Les mutuelles santé et dispositifs de prévoyance collective applicables à l’IDCC 0158 doivent être analysés à partir du contrat réellement souscrit. Dans un secteur exposé aux risques mécaniques, aux troubles musculo-squelettiques et aux pathologies respiratoires liées aux poussières de bois, la complémentaire santé constitue un levier de protection sociale et de fidélisation des compétences techniques.

Information des salariés et notice contractuelle

Chaque salarié doit disposer d’une notice présentant les garanties, les plafonds, les exclusions, les ayants droit éventuels et les modalités de portabilité. Cette information permet de distinguer clairement l’Assurance Maladie, la complémentaire santé, la prévoyance éventuelle et les garanties réellement prévues par le contrat collectif.

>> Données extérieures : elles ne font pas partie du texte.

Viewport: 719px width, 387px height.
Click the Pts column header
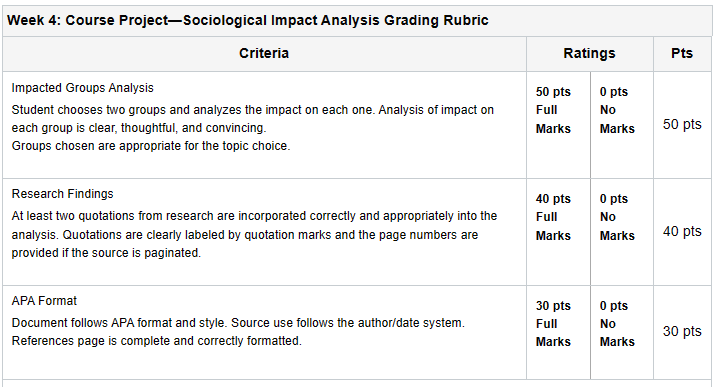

Portabilité et maintien des garanties

Les salariés peuvent bénéficier de la portabilité de leur couverture santé lorsqu’ils remplissent les conditions prévues par la réglementation. Les conditions, la durée et les limites doivent être expliquées clairement au salarié concerné.

Retraités : maintien et contrat individuel

Après le départ de l’entreprise, les garanties conservées, les remboursements et les cotisations peuvent évoluer selon les conditions prévues par le contrat maintenu. L’ancien salarié peut également comparer une mutuelle senior adaptée afin d’ajuster les garanties à ses besoins médicaux, sans supposer que le maintien de l’ancien contrat collectif reste toujours le choix le plus pertinent.

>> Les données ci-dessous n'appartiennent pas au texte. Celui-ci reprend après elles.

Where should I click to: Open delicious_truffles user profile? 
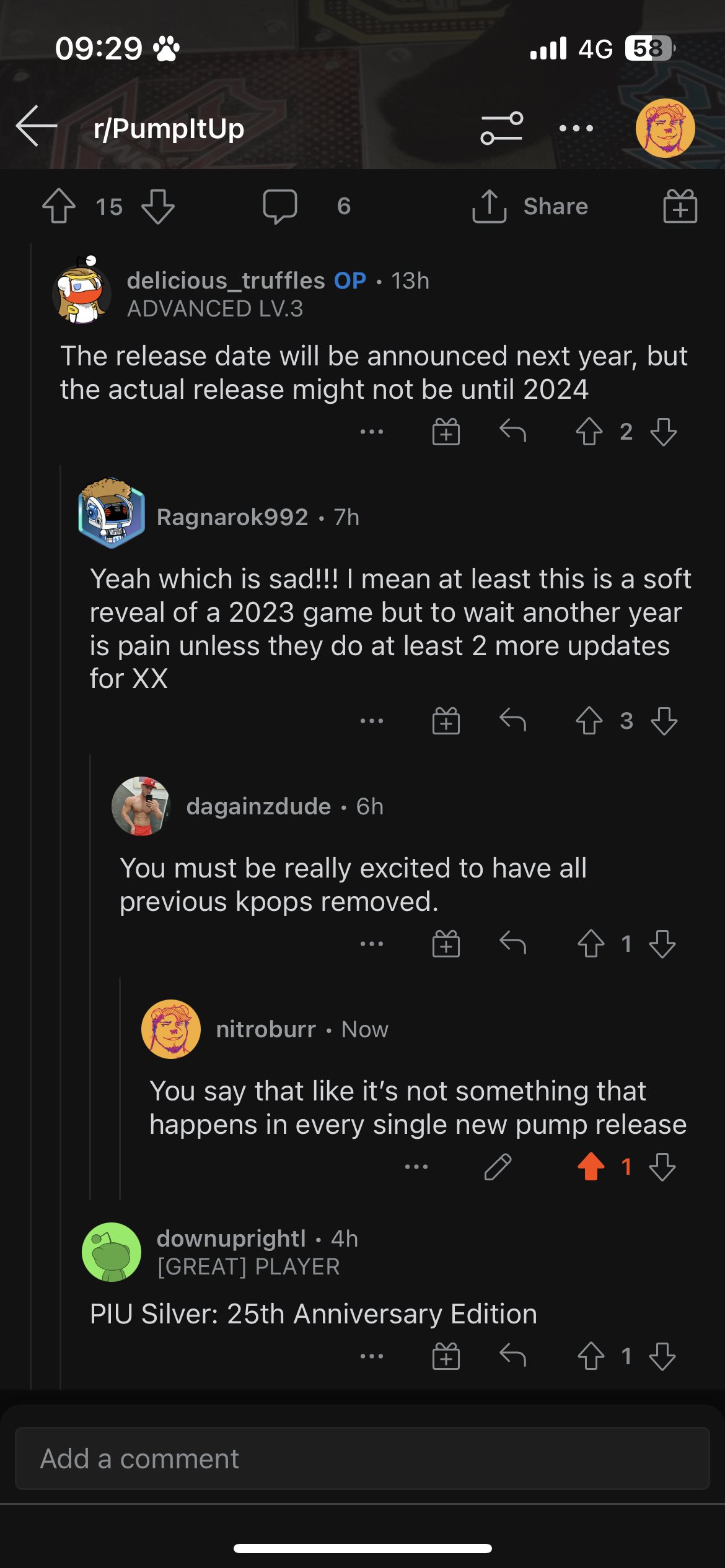[226, 281]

Travailleurs non-salariés liés au secteur

Les travailleurs indépendants intervenant dans le travail mécanique du bois, les scieries, le négoce ou l’importation de bois doivent comparer une protection adaptée à leurs risques professionnels, à leurs revenus et à leurs besoins de prévoyance. Un comparateur de mutuelles pour travailleur non-salarié permet d’analyser les plafonds de remboursement, les délais de carence et les niveaux d’indemnisation en cas d’arrêt de travail.

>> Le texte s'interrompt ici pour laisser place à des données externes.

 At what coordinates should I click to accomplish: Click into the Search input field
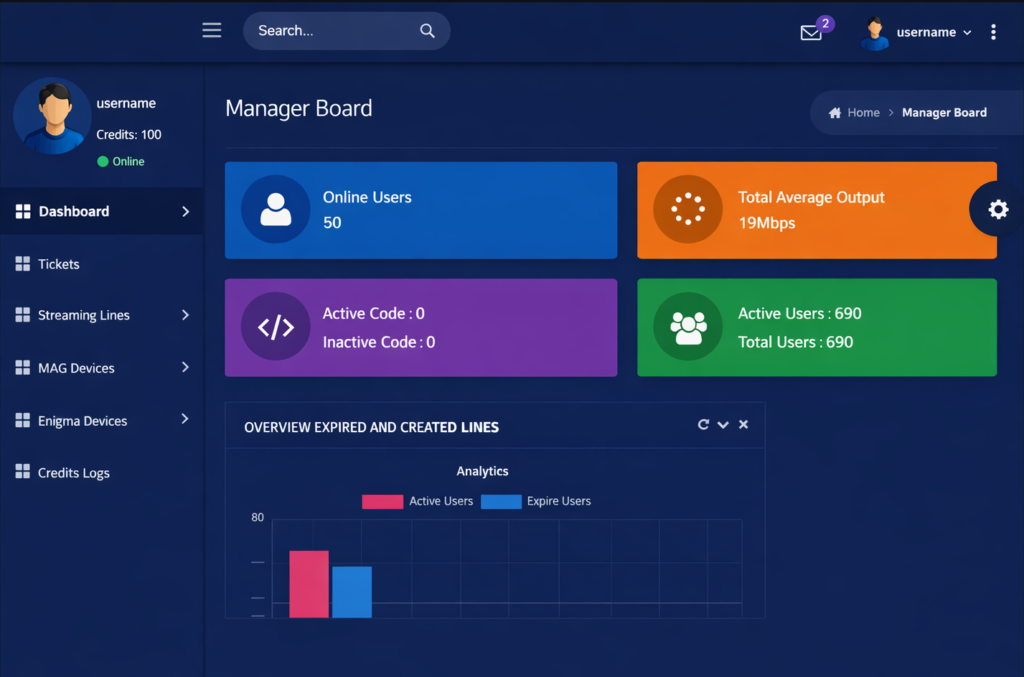coord(330,31)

Métiers et contraintes professionnelles liés à l’IDCC 0158

Les entreprises de cette branche regroupent des métiers de sciage, rabotage, usinage, séchage, négoce, logistique, maintenance et contrôle qualité. Les salariés sont régulièrement exposés aux poussières de bois, aux machines de coupe, au bruit, au port d’EPI, aux manutentions répétées et aux troubles musculo-squelettiques. Les garanties santé doivent donc être analysées en tenant compte de ces contraintes professionnelles, sans confondre prévention des risques, sécurité au travail, prévoyance et remboursement des frais de santé.

Points clés IDCC 0158 en 2026

  • IDCC concerné : 0158 – travail mécanique du bois, scieries, négoce et importation des bois.
  • Convention collective à relire avec les textes et contrats applicables à l’entreprise.
  • Complémentaire santé collective obligatoire à distinguer de la prévoyance éventuelle.
  • Participation employeur : au moins 50 % de la cotisation obligatoire.
  • Garanties à vérifier avec la notice contractuelle, les plafonds, les exclusions et les bases applicables.
  • Spécificité sectorielle : machines, poussières de bois, bruit, manutentions, port d’EPI et troubles musculo-squelettiques.

Avant de retenir un contrat collectif, l’entreprise doit comparer les garanties utiles, les exclusions, la portabilité, la prévoyance éventuelle et le coût réellement supporté.

Cette vérification permet de rapprocher les contraintes des métiers du bois des garanties réellement proposées par le contrat collectif.